До Адама вдруг дошло, что он поёт вдохновенные дифирамбы вражескому генералу. Он смущённо замолчал и после неловкой паузы спросил:

— Ты правда перерезал горло человеку за горсть кофе?

— Ну, не столь хладнокровно, как в пересказе Роберта Деккера. Я не хотел его убивать, но по-другому утихомирить не вышло.

Его дико трясло тогда, он находился на грани истерики, но он знал, что на одной чаше весов смерть этого несчастного маркитанта, а на другой — смерть самого Натаниэля и его ребят.

Адама передёрнуло:

— Не могу представить себя убивающим человека ножом.

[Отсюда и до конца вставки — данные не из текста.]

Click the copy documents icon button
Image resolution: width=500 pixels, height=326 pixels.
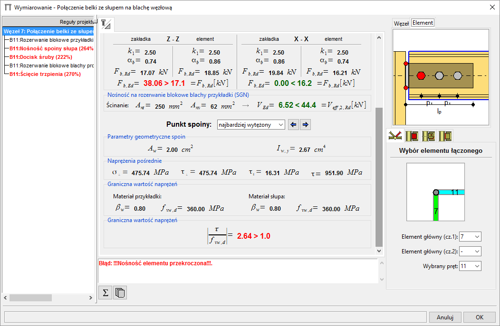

— Мне и представлять было тошно, — сознался Старбак, — Труслоу настоял, чтобы я потренировался на предназначенных в ротный котёл свиньях, и это оказалось противно, однако не так страшно.

— Господь Всемогущий, на свиньях?!

— Причём на молоденьких. Невероятно трудно себя пересилить. Труслоу делает это шутя, но он всё делает шутя.

Мысль воспитывать навыки убийства, лишая жизни свиней, показалась Адаму рациональной. Омерзительно рациональной.

— Почему ты того торговца просто не оглушил, Нат?

Старбак криво ухмыльнулся:

— Я должен был быть уверен, что он не поднимет тревогу, понимаешь? Жизни моих парней зависели от его молчания, а ведь я — их командир. Командир в ответе за своих людей, таково главное правило солдатского ремесла.

— Главному правилу тебя тоже научил Труслоу?

— Нет. — удивлённо ответил Натаниэль, — Правило-то очевидное, разве нет?

Адам смотрел на друга и думал (в который раз за годы их дружбы?) о том, насколько же они разные. Они накоротке сошлись в Гарварде, привлечённые друг в друге качествами, которых, по их мнению, не хватало самим: Старбаку — болезненной совестливости и рассудительности Адама, Адаму — способности Ната жить чувствами. Эта абсолютная несхожесть крепчайшим цементом скрепила их дружбу, разрушить которую не смог даже возненавидевший Старбака после Манассаса отец Адама. О Фальконере-старшем и спросил сейчас Натаниэль, поинтересовавшись, насколько велики шансы полковника получить под начало бригаду.

— Джо готов дать ему бригаду хоть сейчас. — пожал плечами Адам.

«Джо» — это был Джозеф Джонстон, командующий Виргинской армией Конфедерации.

— Только к Джо президент мало прислушивается. Ему нравятся колыбельные, которые поёт «Бабулька Ли».

Генерал Роберт Ли, начавший войну в ореоле народного героя, за неудачную кампанию в западной Виргинии удостоился малоприятной клички «Бабулька Ли».